Austin, le samedi 3 septembre 2016 - L’australopithèque Lucy,
qui vivait il y a 3,2 millions d’années en Ethiopie et dont les
restes ont été découverts en 1974* serait mort lors de la chute
d'un arbre.
Cette conclusion est tirée d’une nouvelle étude de ses ossements
dont les résultats ont été publiés dans Nature.
De 2007 à 2013, plusieurs musées américains d’histoire naturelle ont pu exposer le squelette de la plus célèbre représentante des Australopithecus afarensis. Lors de son passage à Austin, des chercheurs l’ont passé au scanner.
John Kappelman, qui a dirigé ces travaux, a été frappé par le fait que, contrairement à nombre de fossiles, les fractures présentaient des brisures aiguës, « propres », avec des esquilles d’os encore en place. C’était le cas notamment de l’humérus droit.
Les spécialistes rassemblés par John Kappelman ont ensuite découvert de nombreuses autres fractures peri-mortem sur les os de Lucy. Elles ne portent pas de trace de consolidation et ne sont pas, selon eux, attribuables à des coups de dents de carnivores ou à des remaniements des sédiments.
Lucy serait tombée de 13,7 mètres, atteignant le sol à une vitesse d’environ 59 km/h. S’étant reçue sur les jambes, elle aurait tenté d’amortir ensuite sa chute en allongeant son bras droit. Elle serait morte très peu de temps après, son corps se trouvant rapidement recouvert par des sédiments, ce qui en a assuré une bonne conservation.
Un os dans l’hypothèse de la bipédie exclusive de Lucy
Outre d’apporter une hypothèse pour expliquer la mort de notre lointaine cousine, ces conclusions relancent les débats sur la bipédie de Lucy.

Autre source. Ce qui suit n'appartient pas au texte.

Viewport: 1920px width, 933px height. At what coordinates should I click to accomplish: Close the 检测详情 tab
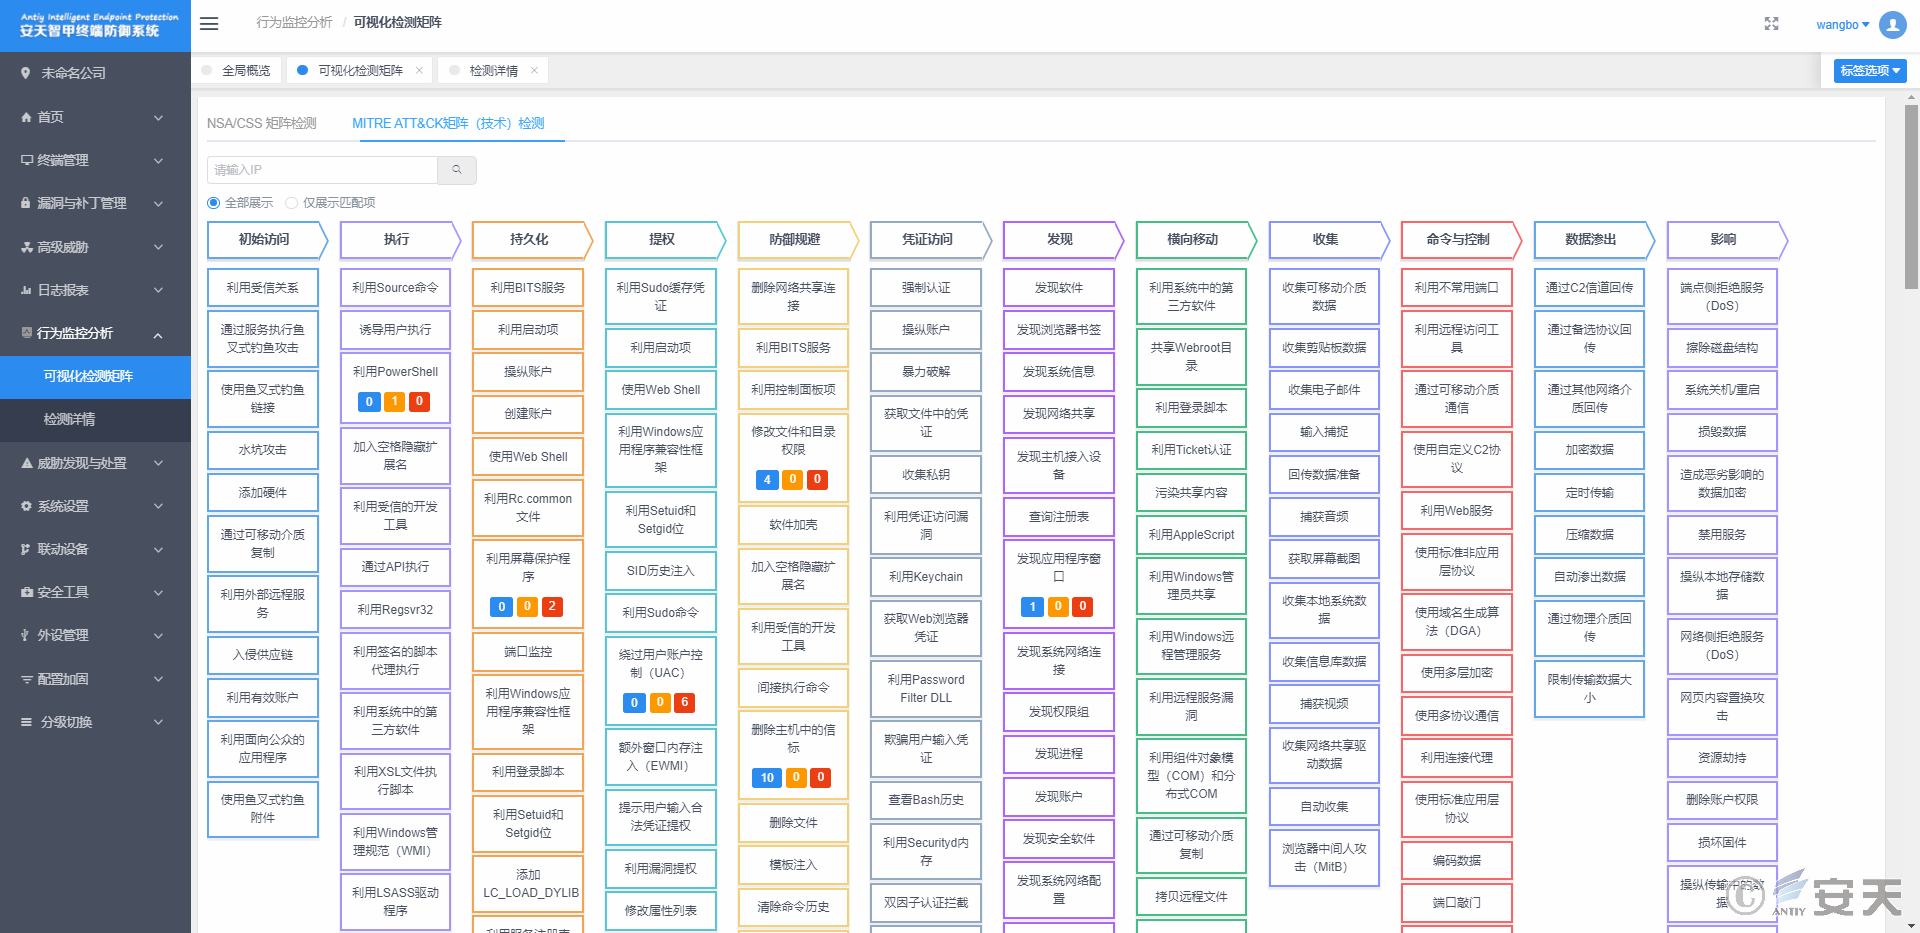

Jean-Jacques Hublin, directeur du département de l'évolution humaine à l'Institut Max Planck à Leipzig et titulaire de la chaire de paléoanthropologie au Collège de France explique « cette étude apporte une nouvelle réponse à un vieux débat scientifique qui dure depuis la découverte de Lucy: elle était clairement bipède, mais avait-elle encore un comportement arboricole ? Sa chute d'un arbre nous prouve que c'était probablement le cas ».
Yves Coppens, quant à lui, défend depuis longtemps l'idée que Lucy combinait à la fois bipédie et comportement arboricole…ce qui pourrait expliquer cette chute mortelle : « elle marchait moins bien que ceux qui lui ont succédé et devait grimper moins bien que ceux qui la précédaient, et c'est malheureusement peut-être à cause de cela qu'elle est tombée ».
Cette hypothèse séduit moins Donald Johanson (Université d’Arizona), qui codirigeait la mission qui a aboutit à la découverte de Lucy. Il avance que l’on peut trouver des traces de fractures faisant penser à une chute du haut d’un arbre sur des os d’antilopes, d’éléphants, de rhinocéros…qui n’étaient évidement pas arboricoles ! Pour lui Kappelman a écarté sans raison valable le travail des forces tectoniques et l’influence de l’érosion sur les sédiments contenant les os fossilisés.
Les débats sur les habitudes arboricoles des Australopithecus afarensis et sur les circonstances de la mort de Lucy, ne sont semblent-ils pas clos.
*Par une équipe d’une trentaine de chercheurs éthiopiens, américains et français codirigée par Donald Johanson (paléoanthropologie), Maurice Taieb (géologie) et Yves Coppens (paléontologie).